Curah hujan tinggi pada masa puncak musim penghujan Desember 2018 ini juga menyebabkan perairan selatan keruh. Yang lebih fatal, air keruh itu dibarengi hanyutnya berton-ton sampah dari muara-muara sungai.
Hasil tangkapan ribuan nelayan pun menurun drastis. Padahal, saat ini adalah musimnya bawal putih, ubur-ubur, layur, dan udang.
Advertisement
Ketua Himpunan Nelayan Seluruh Indonesia (HNSI) Kabupaten Cilacap, Sarjono mengungkapkan, sampah yang hanyut dari hulu sungai ke laut itu menyebabkan nelayan semakin sulit memasang jaring.
Baca Juga
Jaring nelayan dipenuhi sampah yang semakin menumpuk. Sampah yang keluar dari muara sungai itu hanyut ke tengah laut setelah lama menumpuk di hulu sepanjang musim kemarau.
“Jaring-jaring nggak dapat ikan, tetapi dapatnya sampah. Karena dari muara-muara itu semua keluar airnya. Air hujannya turun ke laut, membawa material sampah, jaringnya akhirnya kena sampah,” dia menerangkan, Kamis, 13 Desember 2018.
Akibatnya, wilayah tangkapan nelayan pun semakin sempit. Terutama untuk nelayan dengan perahu di bawah 10 gross ton. Mereka terpaksa lebih jauh meaut dengan risiko terjebak cuaca buruk.
Sampah plastik juga berdampak panjang.

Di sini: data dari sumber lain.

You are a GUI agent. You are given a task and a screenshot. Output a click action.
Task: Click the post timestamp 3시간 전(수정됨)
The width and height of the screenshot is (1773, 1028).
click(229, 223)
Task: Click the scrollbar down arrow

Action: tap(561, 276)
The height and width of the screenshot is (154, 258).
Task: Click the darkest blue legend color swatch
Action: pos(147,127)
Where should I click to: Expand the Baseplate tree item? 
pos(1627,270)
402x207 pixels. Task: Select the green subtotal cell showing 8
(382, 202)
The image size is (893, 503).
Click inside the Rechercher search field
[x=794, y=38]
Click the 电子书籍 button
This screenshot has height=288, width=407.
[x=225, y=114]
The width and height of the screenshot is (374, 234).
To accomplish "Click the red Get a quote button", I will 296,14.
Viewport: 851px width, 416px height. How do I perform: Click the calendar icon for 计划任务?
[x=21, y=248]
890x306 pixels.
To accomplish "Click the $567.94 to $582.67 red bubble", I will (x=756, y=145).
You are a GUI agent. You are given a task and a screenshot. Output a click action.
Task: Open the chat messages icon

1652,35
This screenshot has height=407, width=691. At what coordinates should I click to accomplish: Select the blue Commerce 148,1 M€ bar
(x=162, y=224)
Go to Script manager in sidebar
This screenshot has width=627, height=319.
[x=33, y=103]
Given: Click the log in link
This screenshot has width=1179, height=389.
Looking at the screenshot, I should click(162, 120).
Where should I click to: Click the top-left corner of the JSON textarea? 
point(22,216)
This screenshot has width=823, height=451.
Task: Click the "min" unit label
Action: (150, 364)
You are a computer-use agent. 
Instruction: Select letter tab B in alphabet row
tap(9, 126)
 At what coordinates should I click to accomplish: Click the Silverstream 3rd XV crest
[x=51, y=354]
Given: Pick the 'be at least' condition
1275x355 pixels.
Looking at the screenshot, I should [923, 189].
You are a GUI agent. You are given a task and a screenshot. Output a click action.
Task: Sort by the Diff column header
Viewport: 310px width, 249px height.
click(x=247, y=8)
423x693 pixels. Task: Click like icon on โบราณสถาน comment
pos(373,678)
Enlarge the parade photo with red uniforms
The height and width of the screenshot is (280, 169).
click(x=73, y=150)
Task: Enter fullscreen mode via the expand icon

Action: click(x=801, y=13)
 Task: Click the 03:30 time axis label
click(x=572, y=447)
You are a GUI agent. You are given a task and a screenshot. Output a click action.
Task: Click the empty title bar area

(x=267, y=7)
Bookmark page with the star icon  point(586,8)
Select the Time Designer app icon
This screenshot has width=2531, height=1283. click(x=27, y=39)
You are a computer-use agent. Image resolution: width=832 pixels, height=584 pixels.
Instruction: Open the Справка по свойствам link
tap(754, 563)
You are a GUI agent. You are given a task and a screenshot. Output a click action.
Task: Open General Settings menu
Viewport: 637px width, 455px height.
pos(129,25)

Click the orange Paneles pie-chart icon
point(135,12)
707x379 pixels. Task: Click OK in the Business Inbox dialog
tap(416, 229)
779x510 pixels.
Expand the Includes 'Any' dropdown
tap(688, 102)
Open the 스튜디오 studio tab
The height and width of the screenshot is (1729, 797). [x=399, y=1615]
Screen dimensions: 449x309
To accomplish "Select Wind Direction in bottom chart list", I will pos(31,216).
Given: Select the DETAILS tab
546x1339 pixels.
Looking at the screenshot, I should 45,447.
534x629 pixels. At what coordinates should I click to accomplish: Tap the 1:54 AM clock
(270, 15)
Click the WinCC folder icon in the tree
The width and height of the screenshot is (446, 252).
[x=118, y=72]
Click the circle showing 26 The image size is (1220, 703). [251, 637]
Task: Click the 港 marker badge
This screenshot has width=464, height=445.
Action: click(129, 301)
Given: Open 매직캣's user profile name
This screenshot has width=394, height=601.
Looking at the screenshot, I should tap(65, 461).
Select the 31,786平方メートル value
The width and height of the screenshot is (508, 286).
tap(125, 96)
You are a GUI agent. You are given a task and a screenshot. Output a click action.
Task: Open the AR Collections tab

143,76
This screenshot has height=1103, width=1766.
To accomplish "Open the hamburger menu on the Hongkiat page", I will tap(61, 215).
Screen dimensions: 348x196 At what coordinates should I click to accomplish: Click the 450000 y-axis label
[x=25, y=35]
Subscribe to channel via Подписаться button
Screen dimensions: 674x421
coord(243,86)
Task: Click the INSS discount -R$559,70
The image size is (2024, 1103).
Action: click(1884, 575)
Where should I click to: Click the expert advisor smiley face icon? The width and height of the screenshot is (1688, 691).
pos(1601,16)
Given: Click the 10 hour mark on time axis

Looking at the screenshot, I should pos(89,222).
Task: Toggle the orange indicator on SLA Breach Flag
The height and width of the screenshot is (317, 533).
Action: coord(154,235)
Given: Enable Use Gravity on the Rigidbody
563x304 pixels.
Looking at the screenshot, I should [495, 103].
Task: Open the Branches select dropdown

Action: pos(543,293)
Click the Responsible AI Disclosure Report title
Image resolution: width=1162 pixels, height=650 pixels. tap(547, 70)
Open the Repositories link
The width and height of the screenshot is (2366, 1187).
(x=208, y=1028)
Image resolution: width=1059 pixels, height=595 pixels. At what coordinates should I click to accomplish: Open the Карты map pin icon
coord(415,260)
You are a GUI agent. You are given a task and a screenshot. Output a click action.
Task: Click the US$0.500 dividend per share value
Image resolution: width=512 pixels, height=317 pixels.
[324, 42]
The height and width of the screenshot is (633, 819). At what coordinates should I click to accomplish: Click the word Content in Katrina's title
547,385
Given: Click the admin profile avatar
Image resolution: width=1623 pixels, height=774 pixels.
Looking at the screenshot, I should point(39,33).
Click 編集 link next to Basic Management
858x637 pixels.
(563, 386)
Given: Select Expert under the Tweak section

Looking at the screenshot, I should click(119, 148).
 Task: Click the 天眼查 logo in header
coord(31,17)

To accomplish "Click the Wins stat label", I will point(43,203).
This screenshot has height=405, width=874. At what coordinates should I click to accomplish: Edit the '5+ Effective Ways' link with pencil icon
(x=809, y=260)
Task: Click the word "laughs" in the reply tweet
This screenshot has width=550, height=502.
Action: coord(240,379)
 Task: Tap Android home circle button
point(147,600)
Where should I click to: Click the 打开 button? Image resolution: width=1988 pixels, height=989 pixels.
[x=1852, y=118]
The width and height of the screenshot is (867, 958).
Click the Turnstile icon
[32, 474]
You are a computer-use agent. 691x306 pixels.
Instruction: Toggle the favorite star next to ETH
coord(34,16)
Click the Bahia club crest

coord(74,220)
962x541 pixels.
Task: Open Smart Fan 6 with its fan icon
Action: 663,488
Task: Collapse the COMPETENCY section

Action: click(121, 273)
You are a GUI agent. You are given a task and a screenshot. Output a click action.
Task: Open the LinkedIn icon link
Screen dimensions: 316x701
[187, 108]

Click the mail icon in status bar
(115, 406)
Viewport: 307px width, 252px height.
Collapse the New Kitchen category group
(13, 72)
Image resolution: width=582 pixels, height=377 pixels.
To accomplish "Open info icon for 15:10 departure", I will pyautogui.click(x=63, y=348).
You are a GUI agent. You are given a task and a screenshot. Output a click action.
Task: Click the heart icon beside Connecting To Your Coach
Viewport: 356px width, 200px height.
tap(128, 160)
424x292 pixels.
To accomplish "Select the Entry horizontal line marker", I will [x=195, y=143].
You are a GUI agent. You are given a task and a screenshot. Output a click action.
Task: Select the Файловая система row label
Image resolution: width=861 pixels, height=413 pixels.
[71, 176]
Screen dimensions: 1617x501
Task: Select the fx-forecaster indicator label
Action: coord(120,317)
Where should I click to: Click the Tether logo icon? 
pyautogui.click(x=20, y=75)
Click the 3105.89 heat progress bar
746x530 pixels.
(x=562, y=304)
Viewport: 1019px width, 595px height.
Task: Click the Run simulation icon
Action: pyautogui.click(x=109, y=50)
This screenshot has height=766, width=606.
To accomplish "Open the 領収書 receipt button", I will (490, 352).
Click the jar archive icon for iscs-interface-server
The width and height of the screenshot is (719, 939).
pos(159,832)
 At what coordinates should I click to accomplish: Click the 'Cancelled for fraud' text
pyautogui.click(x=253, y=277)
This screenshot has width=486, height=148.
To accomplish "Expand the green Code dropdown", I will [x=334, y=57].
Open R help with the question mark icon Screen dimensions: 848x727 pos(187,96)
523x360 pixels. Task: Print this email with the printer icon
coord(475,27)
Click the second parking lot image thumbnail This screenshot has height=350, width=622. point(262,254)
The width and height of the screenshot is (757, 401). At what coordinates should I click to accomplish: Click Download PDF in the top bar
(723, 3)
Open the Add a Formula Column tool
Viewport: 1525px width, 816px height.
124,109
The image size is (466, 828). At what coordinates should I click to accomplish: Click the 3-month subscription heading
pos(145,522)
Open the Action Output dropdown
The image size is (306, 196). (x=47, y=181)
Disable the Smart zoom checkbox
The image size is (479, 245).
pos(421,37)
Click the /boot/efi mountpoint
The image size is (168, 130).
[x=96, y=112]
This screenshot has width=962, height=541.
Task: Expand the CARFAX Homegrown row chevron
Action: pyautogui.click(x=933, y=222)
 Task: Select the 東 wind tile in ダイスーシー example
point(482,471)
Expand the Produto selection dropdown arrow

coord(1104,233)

Sebab, plastik adalah jenis sampah laut yang tak bisa terurai.
Pencemaran Laut, Siapa Bertanggung Jawab?
Sampah yang menumpuk di dasar laut akan mengganggu biota laut. Karang, misalnya, tak akan tumbuh jika tertutup sampah plastik.
Efeknya pun kini semakin dirasakan oleh nelayan. Hasil tangkapan terus menurun dari tahun-ke tahun.
“Bukan hanya biota laut saja, semuanya turut merasakan. Harusnya kita sadar, sampah plastik itu, sangat berbahaya untuk biota laut. Harus kita jaga,” dia menegaskan.
Celakanya, selain berhadapan dengan masalah sampah laut, nelayan Cilacap juga menghadapi pencemaran dalam skala besar akibat aktifitas industri besar di Cilacap. Seringkali bahan bakar tercecer dan membuat ikan menjauh dari perairan Cilacap yang tercemar.
Dia mencontohkan, seringkali terjadi ceceran batu bara dan minyak di perairan pantai. Sesaat itu, ikan seolah raib.
“Sering itu kebocoran minyak di teluk penyu,” dia mengungkapkan.
Aktifitas industri besar juga membuat nelayan tersingkir dari wilayah tangkapan. Kapal-kapal buang jangkar di area yang sebelumnya adalah wilayah tangkapan tradisional.
Imbasnya, nelayan perahu kecil mesti menyingkir. Mereka menyabung nyawa lebih ke tengah laut meski perahunya tak layak.
“Hari ini saja ada kapal-kapal tanker, ada 10-an yang buang jangkar di wilayah tangkapan nelayan. Kalau nelayan menangkap di situ, risikonya jaringnya rusak kena jangkar atau baling-baling kapal,” dia menerangkan.
Karena itu, ia pun mengajak masyarakat, entah yang tinggal di pesisir maupun daratan untuk mulai belajar melestarikan alam. Cara paling mudah dan sederhana adalah dengan tidak membuang sampah sembarangan.
“Jangan lagi membuang sampah di sungai. Karena itu akan berefek jangka panjang,” dia menambahkan.